= Mary Tiles =

British American philosopher and academic

Mary Tiles (born March 6, 1946) is an American philosopher and historian of mathematics and science. From 2006 until 2009, she served as chair of the philosophy department of the University of Hawaii at Manoa. She retired in 2009.

==Life==

At Bristol University, Tiles obtained her B.A. in philosophy and mathematics in 1967, and her Ph.D. in philosophy in 1973, followed by a B.Phil. in philosophy in 1974 at Oxford and a M.A. in 1978 at Cambridge. After positions as lecturer and visiting associate professor at different institutions, Tiles became associate professor of philosophy at University of Hawaii at Manoa in 1989, and full professor in 1992.

==Work==

Tiles' area of work is primarily philosophy and history of logic, mathematics and science, with a special emphasis on French contributions to this area, e.g. by Gaston Bachelard, Georges Canguilhem, Bruno Latour,
Michel Foucault, Pierre Bourdieu, Michel Serres, Jean-Claude Martzloff, Karine Chemla, Catherine Jami, and François Jullien.

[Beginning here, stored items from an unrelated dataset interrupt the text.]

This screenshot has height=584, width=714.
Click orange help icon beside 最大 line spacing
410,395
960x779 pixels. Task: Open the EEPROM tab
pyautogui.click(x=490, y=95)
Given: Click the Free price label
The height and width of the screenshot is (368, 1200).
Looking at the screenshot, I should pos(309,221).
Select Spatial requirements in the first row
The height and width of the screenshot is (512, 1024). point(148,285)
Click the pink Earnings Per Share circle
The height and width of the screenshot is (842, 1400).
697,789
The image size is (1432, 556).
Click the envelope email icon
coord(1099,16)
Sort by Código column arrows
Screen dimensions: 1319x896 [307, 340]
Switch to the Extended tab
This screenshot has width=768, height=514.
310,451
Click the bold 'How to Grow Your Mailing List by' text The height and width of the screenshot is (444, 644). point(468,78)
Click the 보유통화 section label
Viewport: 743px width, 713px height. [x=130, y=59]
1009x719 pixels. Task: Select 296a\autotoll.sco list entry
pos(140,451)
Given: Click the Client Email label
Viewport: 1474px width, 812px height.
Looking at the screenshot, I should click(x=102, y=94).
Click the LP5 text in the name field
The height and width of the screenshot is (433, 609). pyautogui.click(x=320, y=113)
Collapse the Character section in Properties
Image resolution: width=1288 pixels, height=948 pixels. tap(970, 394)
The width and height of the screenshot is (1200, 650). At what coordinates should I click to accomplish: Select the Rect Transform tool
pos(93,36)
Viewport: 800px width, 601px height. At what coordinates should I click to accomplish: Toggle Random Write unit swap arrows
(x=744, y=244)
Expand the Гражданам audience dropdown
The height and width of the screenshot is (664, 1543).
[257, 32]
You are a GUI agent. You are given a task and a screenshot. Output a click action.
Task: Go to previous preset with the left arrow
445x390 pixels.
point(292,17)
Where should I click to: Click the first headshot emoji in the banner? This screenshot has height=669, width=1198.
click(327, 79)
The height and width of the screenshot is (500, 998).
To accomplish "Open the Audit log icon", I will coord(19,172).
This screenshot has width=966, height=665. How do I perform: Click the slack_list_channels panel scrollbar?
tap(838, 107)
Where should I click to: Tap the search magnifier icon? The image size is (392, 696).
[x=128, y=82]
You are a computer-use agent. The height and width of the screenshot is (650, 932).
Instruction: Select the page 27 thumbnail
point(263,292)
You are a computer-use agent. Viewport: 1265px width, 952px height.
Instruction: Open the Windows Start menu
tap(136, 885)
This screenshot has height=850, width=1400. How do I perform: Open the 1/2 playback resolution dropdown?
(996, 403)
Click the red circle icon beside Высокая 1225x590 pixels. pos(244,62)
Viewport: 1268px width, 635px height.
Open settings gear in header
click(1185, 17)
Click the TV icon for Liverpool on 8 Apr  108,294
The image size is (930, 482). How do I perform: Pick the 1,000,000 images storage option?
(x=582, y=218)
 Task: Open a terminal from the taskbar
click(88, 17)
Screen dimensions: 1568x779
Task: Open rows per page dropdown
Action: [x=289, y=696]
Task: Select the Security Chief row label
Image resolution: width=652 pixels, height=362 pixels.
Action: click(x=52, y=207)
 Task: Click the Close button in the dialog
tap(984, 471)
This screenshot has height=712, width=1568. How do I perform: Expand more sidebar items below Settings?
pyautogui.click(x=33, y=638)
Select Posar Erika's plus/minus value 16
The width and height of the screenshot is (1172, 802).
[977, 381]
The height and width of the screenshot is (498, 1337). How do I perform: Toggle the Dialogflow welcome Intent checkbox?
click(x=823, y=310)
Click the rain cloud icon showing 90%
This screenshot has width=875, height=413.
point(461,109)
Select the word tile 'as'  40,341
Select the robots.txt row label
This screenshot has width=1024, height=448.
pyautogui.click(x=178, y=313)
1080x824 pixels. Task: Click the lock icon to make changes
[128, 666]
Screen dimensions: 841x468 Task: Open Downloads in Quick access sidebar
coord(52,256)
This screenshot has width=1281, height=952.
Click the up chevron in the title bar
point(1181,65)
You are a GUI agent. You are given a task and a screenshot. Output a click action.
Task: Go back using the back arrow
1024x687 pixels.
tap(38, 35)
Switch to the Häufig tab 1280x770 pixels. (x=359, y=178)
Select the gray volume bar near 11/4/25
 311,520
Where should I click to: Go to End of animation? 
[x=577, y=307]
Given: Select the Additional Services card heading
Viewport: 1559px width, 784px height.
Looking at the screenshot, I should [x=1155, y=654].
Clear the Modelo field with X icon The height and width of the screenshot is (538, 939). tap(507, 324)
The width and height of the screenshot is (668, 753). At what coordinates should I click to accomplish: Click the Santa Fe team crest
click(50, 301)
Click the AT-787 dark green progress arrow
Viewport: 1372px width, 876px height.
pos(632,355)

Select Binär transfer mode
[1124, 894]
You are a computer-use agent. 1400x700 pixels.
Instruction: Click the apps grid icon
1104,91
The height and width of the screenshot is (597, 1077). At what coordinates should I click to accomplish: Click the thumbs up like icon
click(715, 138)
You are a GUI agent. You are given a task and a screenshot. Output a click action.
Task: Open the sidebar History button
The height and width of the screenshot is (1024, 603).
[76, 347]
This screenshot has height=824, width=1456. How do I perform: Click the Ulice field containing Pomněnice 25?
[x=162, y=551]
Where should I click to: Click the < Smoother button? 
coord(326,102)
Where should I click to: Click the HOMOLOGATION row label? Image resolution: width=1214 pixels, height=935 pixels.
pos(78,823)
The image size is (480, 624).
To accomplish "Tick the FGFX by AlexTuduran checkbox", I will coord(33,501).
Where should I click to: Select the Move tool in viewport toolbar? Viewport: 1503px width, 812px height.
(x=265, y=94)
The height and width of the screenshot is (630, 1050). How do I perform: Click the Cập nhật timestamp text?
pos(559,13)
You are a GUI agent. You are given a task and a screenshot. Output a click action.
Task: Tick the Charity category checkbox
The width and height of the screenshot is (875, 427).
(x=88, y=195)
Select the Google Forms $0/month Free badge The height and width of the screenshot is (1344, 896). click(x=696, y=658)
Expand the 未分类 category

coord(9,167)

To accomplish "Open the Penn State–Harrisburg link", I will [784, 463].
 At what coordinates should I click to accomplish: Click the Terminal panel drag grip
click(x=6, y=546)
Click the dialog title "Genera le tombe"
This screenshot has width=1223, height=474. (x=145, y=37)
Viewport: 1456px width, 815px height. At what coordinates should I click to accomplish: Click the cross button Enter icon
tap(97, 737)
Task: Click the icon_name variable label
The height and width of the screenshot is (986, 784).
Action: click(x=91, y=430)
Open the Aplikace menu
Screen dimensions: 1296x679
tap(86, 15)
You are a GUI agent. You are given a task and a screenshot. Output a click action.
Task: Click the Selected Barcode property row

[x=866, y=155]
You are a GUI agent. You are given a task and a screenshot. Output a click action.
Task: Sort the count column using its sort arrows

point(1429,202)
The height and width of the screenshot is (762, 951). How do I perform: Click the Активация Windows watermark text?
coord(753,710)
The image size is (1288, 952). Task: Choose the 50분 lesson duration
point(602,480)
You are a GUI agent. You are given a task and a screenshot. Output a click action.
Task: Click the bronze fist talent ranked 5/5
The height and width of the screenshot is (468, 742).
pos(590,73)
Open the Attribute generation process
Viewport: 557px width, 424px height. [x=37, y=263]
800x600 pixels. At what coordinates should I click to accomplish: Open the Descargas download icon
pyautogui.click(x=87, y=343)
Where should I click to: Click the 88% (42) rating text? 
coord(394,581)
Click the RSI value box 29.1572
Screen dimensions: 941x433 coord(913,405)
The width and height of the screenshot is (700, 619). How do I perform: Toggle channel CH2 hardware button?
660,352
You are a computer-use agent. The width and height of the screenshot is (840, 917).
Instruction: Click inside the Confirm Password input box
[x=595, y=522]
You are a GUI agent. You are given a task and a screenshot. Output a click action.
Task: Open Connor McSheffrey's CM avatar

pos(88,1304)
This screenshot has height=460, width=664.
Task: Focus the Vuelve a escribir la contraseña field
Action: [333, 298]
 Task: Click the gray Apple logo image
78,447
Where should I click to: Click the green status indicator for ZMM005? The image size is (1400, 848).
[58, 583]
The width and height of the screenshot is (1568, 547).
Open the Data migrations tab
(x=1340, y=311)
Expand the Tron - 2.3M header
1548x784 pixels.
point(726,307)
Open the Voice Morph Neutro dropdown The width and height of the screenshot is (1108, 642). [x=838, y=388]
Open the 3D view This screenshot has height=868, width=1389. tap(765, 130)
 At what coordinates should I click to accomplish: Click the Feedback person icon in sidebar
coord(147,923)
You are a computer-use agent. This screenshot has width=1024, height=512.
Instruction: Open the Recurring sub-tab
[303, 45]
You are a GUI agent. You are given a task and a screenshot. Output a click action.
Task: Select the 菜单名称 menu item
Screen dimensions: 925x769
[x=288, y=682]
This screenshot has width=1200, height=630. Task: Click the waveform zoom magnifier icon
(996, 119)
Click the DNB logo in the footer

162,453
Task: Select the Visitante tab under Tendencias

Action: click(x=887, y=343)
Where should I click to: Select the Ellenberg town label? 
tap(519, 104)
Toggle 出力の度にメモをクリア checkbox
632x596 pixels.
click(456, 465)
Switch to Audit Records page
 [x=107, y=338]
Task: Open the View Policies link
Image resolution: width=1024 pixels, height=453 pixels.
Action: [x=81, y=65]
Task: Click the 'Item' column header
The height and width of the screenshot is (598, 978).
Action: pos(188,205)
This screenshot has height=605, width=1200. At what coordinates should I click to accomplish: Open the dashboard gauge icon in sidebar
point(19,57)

One of her publications is the 1989 book The Philosophy of Set Theory: An Historical Introduction to Cantor's Paradise. As the subtitle suggests, it is an example of a book that treats the philosophy of mathematics as inseparable from historical concerns. Despite some criticisms, for its lack of technical detail and correctness, and for pressing the author's philosophical agenda on its readers, it has been recommended as an introductory textbook for undergraduates interested in the philosophy of mathematics.

== Bibliography ==

- with Hans Oberdiek, Living in a Technological Culture: Human Tools and Human Values, Routledge 1995.
- with Jim Tiles, An Introduction to Historical Epistemology: The Authority of Knowledge, Oxford 1993.
- Mathematics and the Image of Reason, Routledge 1991.
- The Philosophy of Set Theory: An Historical Introduction to Cantor's Paradise, Blackwell 1989; reprinted by Dover 2004.
- Bachelard: Science and Objectivity, Cambridge University Press 1984.